Christopher McFall
Four Feels for Fire CD (E42)

Christopher McFall is a Kansas City-based composer. He works with field
recordings and analogue tape, whereby the latter is physically treated prior
to being processed on a computer. Four Feels for Fire was composed
during the summer of 2006, and represents the seemingly endless heat,
grit and turbulence that is typical of that season in the mid-western
United States.

See also EARLabs 3 (E63)

First edition of 300 copies
£8





Mark Pauwen at Earlabs





Four Feels for Fire is forged from the ambience of the industrial
heartlands of Kansas, Missouri. In the sleevenotes, McFall hints at the
“lost functionality” of the area, lending it an almost Ballardian feel of
redundancy and disuse. Using field recordings from this area, McFall
has perhaps unwittingly revitalised the essence of his surroundings,
reconstituting its inner workings to formulate a surreal poetry of
decay. Fusing these works with analogue tape manipulation, [he] has
conjured an alternative world of dense and epic proportions, rangey
tracts that quake and rumble and then slide away, leaving only dust
and mercurial minutiae seething and sizzling like water on hot metal.
Oblique and ‘up close’ scrapings and scratchings once again remind us
of the industrial source material, and the subtle clankings of machinery
become the backdrop for sharply focussed tonality and rich reverberant
sub bass. Absolutely brilliant.

Baz Nichols at White_Line

The results are striking — very precise in their purpose, which is to
emulate the ‘endless heat, grit and turbulence’ of a summer in Kansas,
but also highly inventive and obliquely suggestive in their sound
photography. The sense of gradual disintegration, of the materials that
once constituted a city reverting bit by bit to their natural state,
is palpable. Not a lot happens, and when it does so very slowly, yet this
album offers immediate rewards.

Excerpt from a review by David Stubbs in The Wire

This must be one of the most impenetrable albums that I’ve heard
recently. After five tries, though, I feel able to pronounce its quality as
superior, yet a proper description still eludes me. In between the various
acknowledgements we find Miguel Tolosa, Jos Smolders and Asher Thal-
Nir. But there is nothing really associable to those artists in terms of
sonority; on a purely conceptual level, a comparison could be made with
Marc Behrens’ recent Architectural commentaries 4&5 on this very label.
Still, Four Feels for Fire is obscure, muddy in a way, analog-sounding,
often subaqueous in its ‘no-light-at-all’ character. It all starts from
processed tapes of course, but what’s on them seem to perennially
revolve around a poetic of no escape, like in a world populated by hunched
entities born to perform their one and only task, lacking any ambition to
look for a better future. An aesthetically uninviting mixture of hissing
interferences, groaning parabolas, urban malaise and gliding sonic slime
that works wonders as a complement to the uncertainties of our own
rationality, a swamp that we can easily fall and drown into without no
one caring, bordering on an engrossing nocturnal landscape which no
human has been able to see until now.

Massimo Ricci at Touching Extremes

In his list of ‘thank you’s’, McFall mentions Asher Thal-Nir and that’s not
a bad point of reference. Like Asher, McFall culls essences from his tapes
and tends to isolate quasi-tonal drones from among the sounds over
which other elements, sometimes recognisable, more often not, mingle.
During the third and longest of the five tracks, the mix is especially
mysterious, most of the sounds almost recognisable including perhaps
even flames. He might not achieve quite the poetic level that Olivia Block
manages to do with some regularity, but McFall’s in the same ballpark
here. Four Feels for Fire, calmly laying out its very wide, rich sonic
palette, is a solid addition to the ranks of enhanced soundscapes.

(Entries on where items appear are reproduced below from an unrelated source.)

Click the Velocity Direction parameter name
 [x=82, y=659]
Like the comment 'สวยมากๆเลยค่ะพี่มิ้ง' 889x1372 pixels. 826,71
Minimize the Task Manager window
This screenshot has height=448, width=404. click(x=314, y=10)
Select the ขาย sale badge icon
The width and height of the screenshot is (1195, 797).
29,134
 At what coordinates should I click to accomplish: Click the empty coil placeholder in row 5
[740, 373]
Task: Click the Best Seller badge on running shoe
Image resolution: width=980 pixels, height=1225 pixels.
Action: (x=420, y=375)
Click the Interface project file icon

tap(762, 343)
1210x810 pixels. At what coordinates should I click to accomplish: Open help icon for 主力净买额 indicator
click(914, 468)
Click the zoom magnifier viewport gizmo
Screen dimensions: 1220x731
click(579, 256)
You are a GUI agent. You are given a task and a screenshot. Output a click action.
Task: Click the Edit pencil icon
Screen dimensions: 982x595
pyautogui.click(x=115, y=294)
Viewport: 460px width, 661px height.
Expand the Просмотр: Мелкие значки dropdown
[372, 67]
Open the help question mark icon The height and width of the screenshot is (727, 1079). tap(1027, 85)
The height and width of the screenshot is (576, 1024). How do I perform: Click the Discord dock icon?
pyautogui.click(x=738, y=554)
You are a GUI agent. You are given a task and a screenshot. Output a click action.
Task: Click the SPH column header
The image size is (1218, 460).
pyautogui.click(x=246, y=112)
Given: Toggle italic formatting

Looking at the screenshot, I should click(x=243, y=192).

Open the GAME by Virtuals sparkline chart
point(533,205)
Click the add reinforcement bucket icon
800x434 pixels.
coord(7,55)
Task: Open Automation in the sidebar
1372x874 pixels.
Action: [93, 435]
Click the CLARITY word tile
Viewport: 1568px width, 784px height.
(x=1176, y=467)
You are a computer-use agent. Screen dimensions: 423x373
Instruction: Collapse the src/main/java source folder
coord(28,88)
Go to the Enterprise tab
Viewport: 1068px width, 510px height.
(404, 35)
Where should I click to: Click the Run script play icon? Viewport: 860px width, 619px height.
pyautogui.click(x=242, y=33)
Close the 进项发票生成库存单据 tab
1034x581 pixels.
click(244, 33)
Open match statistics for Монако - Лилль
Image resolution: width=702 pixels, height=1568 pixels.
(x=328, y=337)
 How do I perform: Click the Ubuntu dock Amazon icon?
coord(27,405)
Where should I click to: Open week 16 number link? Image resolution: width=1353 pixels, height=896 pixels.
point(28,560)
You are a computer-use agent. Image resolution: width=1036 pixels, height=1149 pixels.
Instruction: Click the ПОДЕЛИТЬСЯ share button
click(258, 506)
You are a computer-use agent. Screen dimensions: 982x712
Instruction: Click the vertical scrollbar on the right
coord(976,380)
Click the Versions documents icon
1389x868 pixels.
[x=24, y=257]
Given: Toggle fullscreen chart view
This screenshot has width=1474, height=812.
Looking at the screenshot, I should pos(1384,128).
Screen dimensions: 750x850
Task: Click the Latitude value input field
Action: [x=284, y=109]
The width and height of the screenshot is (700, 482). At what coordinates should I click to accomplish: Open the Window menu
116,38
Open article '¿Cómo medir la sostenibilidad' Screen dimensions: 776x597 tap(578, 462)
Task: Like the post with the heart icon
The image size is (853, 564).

Brian Olewnick at Bagatellen

Although it could seem an impossible enterprise to try to retract the initial
‘macroscopic’ aspects from this resultant composition, the attempt is
nonetheless worthwhile. I would in fact posit that such an interpretative
activity — either on a conscious or on an unconscious level — is inevitable
and inescapable for an integral aesthetic apprehension of these works to
occur. In this work a passage is mounted between that unsurpassable
chasm dividing the interior and exterior realities, that in this case form two
indivisible sides of the same coin. Not the chasm itself is the starting point
for the artist’s compositional activity, but I believe that this is really an
attempt at attaining an integrated perspective on the dual nature of the
experiences that are here represented.

...Like [a] revelation, the buildings, sites and events that were recorded,
rematerialise in these sonifications as a passway into a domain where
the previously lifeless space now reappears as infested with the trails
and markings of yet unnamed, undetermined, all-encompassing and all-
enveloping spirit winds that blow here.